The 2019 Women’s World Cup is two months gone, and the host of the 2023 edition won’t even be known until next spring. The Olympic Games are less than a year away.
Right now, though, the day-to-day activity is happening at the club level. The National Women’s Soccer League is entering its homestretch, with five of its nine teams setting attendance records since the World Cup. The FA Women’s Super League kicked off to record crowds as women’s teams played in the main stadiums typically reserved for their male counterparts, including the Etihad in Manchester and Stamford Bridge in London.
Whether – and how – women’s soccer sustains this World Cup bump, over the long haul, will largely be determined at the domestic level. FIFA, through new objectives, appears to understand that.
“We know that most of the development happens through the club system,” said Emily Shaw, then FIFA’s head of women’s football development and governance, in Lyon in July. “Club football is obviously something at FIFA that we want to see grow and develop further.”

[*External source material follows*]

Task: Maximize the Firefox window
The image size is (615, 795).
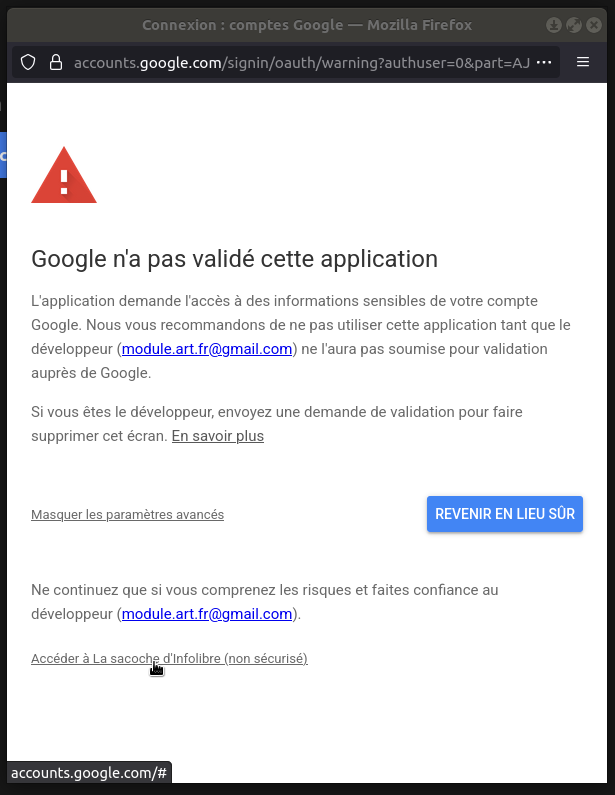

Shaw has since been promoted within FIFA. One of her many big projects was oversight of a new initiative to compensate clubs for their players’ time at the World Cup. FIFA will distribute $8.48 million USD as part of the club benefits program, which is being implemented for the first time in the women’s game. Both the releasing club – a player’s current team – and all training clubs which helped develop her, are due to receive money.